Следующий шаг в сторону критического анализа социальной работы делает репродуктивная модель. Социальные работники здесь — это агенты классового контроля, повышающие давление капиталистического общества на рабочий класс. Тем самым именно посредством социальной работы в обществе достигается воспроизводство социального неравенства, репродуцируется социальная структура со свойственными ей отношениями иерархии и контроля. Именно такой образ социального работника преобладает в массовой культуре на Западе, где создается стереотип сотрудника социальной службы как антигуманного бюрократа, отнимающего ребенка у матери, определяющего героя в психиатрическую лечебницу или предписывающего бедняге унизительные и заведомо бесперспективные условия поиска работы.

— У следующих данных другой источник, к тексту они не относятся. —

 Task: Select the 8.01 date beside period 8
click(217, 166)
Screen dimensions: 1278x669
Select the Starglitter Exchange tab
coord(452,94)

Еще одна модель марксистской критики социальной работы представлена контрадикторной (противоречивой) позицией, согласно которой социальные работники — это агенты капиталистического контроля, и в то же время они реструктурируют классовое общество. По крайней мере, такой потенциал у них имеется, так как они передают знание и власть государства своим клиентам, выступая для тех социальными адвокатами и координаторами услуг. Существование такого противоречия в их роли приводит к другим противоречиям, которые, возможно, вносят вклад в опрокидывание, распад структур капиталистического общества.

Упомянутую выше прогрессивную позицию как раз чаще всего и называют радикальной. Радикальная теория и практика социальной работы происходит из критики традиционной (психодинамической) социальной работы, теорий, полагающихся на психологические объяснения социальных проблем, и функционалистских теорий, которые принимают как должное существующий социальный порядок. Д. Макинтайр излагает основные позиции радикальной критики в адрес традиционной социальной работы следующим образом. Во-первых, исследователи и социальные работники, следующие традиционной схеме, склонны сводить сложные социальные проблемы к индивидуальным психологическим особенностям, имеют тенденцию «обвинять жертву», возлагая на клиентов ответственность за те проблемы, которые на самом деле имеют социальное происхождение, и тем самым отвлекают внимание от социальных условий. Во-вторых, традиционная социальная работа «приватизирует» клиентов, испытывающих социальные проблемы, и пытается решить их трудности индивидуально, вместо того, чтобы объединить их с теми людьми, с кем они могли бы разделить этот опыт и, возможно, справиться с проблемами совместными усилиями. Наконец, традиционная социальная работа, следуя сложившимся правилам объяснения и поведения, укрепляет несправедливое социальное устройство капиталистического общества.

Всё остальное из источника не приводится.